Además, Lozada tenía ya caudales cuyo monto no conocía, que enterraba hoy aquí y más allá otras veces con muchos trabajos y precauciones, que necesitaba ya poner en un lugar seguro, lo mismo que las armas y municiones sobrantes. Se resolvió, pues, que su estancia sería San Luis, que más tarde se llamó San Luis de Lozada, escogiendo un gran terreno en el cual bajo su dirección se levantó una casa de adobe con dos pisos para ocupar él el superior y dejar el de abajo para las oficinas y habitaciones de sus gentes de confianza, cuya casa quedó terminada en pocas semanas, una vez que contaba con el trabajo gratuito de sus soldados.
Hasta entonces esos soldados no habían tenido paga, como no la tuvieron tampoco en lo sucesivo, manteniéndose a sus expensas de un modo frugalísimo. Cuando fueron sólo ladrones, sin tomar parte en la política, cada cual era dueño de lo que se cogía, a no ser una alhaja valiosa, un caballo bueno o algún objeto que llamara la atención, en cuyo caso se los recogía Lozada; ahora que ya eran soldados se les daba rancho compuesto de las reses y de los granos que se quitaban a las haciendas, a las cuales se les impuso la obligación de contribuir proporcionalmente al sostenimiento de las tropas. Cada soldado tenía, sin embargo, la orden de llevar siempre consigo un saco de totopo o maíz molido para el caso en que tuviera que hacerse una marcha imprevista.

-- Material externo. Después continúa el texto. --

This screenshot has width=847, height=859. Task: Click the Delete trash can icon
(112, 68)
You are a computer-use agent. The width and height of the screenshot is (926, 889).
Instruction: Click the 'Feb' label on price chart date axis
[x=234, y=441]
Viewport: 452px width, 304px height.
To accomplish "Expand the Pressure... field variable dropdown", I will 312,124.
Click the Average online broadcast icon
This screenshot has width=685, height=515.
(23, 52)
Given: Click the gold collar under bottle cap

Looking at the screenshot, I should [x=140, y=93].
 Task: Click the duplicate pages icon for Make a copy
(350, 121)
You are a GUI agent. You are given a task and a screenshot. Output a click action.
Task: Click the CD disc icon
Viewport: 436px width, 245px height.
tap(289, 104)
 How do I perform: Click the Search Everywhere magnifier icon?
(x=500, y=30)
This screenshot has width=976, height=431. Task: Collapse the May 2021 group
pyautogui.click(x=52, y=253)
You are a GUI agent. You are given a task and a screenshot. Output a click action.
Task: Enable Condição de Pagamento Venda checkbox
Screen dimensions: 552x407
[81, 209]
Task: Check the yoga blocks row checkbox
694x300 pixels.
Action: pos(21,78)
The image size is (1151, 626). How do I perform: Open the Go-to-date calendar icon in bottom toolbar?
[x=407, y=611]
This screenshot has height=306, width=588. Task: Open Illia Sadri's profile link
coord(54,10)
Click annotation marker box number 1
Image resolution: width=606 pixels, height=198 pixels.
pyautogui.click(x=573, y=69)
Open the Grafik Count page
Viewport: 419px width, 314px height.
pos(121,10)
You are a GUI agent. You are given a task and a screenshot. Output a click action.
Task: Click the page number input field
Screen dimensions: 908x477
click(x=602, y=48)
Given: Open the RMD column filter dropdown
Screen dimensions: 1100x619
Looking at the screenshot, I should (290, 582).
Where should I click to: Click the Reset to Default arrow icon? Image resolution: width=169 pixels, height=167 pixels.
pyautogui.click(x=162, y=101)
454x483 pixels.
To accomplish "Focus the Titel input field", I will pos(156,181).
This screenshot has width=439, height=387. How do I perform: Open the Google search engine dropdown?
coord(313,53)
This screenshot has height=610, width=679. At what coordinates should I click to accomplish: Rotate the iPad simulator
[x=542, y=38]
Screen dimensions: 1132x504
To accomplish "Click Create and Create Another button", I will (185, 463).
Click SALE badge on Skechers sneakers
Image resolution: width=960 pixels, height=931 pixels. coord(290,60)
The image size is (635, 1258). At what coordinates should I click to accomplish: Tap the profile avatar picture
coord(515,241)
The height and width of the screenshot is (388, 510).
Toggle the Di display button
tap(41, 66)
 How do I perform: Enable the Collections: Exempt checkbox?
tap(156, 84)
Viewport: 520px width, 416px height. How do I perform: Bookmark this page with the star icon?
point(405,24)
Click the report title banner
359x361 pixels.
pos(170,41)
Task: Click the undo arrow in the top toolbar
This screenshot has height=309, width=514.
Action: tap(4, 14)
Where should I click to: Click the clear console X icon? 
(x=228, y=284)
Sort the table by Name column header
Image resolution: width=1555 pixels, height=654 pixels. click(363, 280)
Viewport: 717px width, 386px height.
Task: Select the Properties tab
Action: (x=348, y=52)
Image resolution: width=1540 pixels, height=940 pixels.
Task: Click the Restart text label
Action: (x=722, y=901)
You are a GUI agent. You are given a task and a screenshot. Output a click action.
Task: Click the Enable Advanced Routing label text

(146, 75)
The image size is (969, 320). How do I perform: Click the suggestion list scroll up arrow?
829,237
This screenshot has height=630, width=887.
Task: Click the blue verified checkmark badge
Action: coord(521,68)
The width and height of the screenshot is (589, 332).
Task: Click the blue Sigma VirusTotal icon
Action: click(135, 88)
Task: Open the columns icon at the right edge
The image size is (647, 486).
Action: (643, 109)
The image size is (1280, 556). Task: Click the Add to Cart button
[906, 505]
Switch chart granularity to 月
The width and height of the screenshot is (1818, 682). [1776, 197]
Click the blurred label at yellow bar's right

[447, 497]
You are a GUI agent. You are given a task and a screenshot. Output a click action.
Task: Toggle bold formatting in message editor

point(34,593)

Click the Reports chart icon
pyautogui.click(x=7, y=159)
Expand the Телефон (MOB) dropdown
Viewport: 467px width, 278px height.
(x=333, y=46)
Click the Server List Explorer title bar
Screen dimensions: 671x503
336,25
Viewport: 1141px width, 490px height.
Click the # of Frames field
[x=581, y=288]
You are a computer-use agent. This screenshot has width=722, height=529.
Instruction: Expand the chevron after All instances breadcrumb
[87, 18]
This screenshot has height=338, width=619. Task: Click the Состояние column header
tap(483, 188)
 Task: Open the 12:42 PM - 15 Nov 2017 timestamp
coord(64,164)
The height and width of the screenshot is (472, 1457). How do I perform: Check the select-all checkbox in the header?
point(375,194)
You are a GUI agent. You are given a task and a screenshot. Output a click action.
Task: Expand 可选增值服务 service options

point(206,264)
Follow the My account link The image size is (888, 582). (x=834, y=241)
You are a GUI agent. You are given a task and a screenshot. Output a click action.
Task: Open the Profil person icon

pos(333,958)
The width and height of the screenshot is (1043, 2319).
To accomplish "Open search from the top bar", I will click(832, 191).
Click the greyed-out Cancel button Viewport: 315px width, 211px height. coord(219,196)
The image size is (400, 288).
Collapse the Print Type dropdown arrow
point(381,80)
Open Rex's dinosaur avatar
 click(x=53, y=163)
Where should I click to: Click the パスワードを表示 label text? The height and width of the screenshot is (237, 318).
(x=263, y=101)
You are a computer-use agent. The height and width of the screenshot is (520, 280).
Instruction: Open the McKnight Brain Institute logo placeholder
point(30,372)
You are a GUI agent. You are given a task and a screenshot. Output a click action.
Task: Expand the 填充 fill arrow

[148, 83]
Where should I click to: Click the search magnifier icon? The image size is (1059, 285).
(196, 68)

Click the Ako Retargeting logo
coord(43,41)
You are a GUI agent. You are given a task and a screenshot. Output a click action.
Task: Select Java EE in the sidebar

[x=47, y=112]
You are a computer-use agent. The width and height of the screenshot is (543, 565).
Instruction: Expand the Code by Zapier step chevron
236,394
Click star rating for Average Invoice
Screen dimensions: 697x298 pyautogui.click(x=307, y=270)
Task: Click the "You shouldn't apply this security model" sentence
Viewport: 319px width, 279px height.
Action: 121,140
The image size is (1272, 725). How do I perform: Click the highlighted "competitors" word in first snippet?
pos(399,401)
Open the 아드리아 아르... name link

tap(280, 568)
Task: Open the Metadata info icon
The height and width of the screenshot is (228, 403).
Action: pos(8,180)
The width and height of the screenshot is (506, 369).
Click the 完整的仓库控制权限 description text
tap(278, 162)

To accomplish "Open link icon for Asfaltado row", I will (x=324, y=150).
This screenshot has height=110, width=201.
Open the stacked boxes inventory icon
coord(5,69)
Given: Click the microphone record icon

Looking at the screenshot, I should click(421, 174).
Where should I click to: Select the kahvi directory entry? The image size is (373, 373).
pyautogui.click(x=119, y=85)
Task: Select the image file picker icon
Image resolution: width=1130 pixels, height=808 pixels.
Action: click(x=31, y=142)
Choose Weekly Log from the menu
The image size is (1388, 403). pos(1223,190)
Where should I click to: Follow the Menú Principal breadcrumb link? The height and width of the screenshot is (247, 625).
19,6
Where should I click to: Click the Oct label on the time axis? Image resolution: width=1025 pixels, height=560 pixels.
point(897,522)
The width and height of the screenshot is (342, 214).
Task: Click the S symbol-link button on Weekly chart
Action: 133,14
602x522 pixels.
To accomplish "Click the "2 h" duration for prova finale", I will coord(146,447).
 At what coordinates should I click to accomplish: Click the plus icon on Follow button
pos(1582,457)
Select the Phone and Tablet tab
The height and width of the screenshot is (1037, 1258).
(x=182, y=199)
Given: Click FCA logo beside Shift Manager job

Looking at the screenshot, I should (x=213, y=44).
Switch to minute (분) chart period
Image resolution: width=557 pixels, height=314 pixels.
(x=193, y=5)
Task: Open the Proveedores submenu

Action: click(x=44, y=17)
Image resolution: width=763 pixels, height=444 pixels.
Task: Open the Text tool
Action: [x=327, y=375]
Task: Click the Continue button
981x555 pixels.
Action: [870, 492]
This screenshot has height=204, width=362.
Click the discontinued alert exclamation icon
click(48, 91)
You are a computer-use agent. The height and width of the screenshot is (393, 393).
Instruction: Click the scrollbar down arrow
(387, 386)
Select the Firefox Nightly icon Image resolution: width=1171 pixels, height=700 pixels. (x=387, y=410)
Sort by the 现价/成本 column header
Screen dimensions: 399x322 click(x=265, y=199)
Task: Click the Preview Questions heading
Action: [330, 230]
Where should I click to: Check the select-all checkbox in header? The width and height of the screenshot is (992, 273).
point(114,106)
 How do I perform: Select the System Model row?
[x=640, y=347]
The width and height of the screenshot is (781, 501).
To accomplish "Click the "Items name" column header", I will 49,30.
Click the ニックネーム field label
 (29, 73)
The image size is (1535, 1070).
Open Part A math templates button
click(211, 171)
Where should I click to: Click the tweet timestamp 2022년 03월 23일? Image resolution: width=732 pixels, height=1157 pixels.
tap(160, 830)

Lozada luego que se afirmó en la necesidad que existía de cargar y ejercer aquella comandancia con que se le había brindado, tuvo la precaución de mandar emisarios a todos los pueblos de la Sierra para que dijeran de viva voz a sus habitantes que estaban obligados, bajo pena de muerte, a presentarse en el Cuartel General al primer llamamiento que se les hiciera, llevando sus armas los que las tuvieran y cada uno su bastimento para la campaña. De esta manera se proponía levantar un ejército a la hora que se ofreciera: hasta después fue dando a cada pueblo su organización militar.
Una vez hechos los aprestos aconsejados por su instinto natural para dar brillo a su comandancia y cuando observó que ya tenía un buen número de papeles que se le dirigían de todas partes, sin encontrar que hacer con ellos, mandó que le remitieran de Tepic los empleados correspondientes para manejar las oficinas del Cuartel General, llegándole a consecuencia del pedido al día siguiente un secretario, dos escribientes y un curandero.
El secretario era don Miguel de Oseguera, persona de unos treinta años, de mediana instrucción, pero muy sagaz y muy conocedor de todos los recursos del Cantón, así como de sus habitantes, por la práctica que había tenido en las oficinas.
—A mí me envían como su secretario —dijo a Lozada.
Lozada se quedó viéndolo por debajo del sombrero de palma que tenía encasquetado, con su desconfianza de costumbre, y le preguntó:
—¿Y qué tiene que hacer conmigo el dichoso secretario?
—Tiene que acordar con usted los negocios que se ofrezcan, guardando sobre todos ellos el secreto indispensable. Señor don Manuel —agregó luego con despejo—, confíe en mí como en su padre mismo y no le pesará.
Inútil es decir que poco tiempo le bastó a Oseguera para hacerse de las confianzas de Lozada, dando un impulso tal a todos los ramos y principalmente a la organización hacendaría y militar del Cantón, que quedó encantado el caudillo con tanta sabiduría.
¿Qué más? Oceguera fue el primero que consiguió que Lozada se pusiera chaqueta y pantalones, que se enseñara a escribir algunas letras del alfabeto, que se acostara en cama y que comiera con tenedor.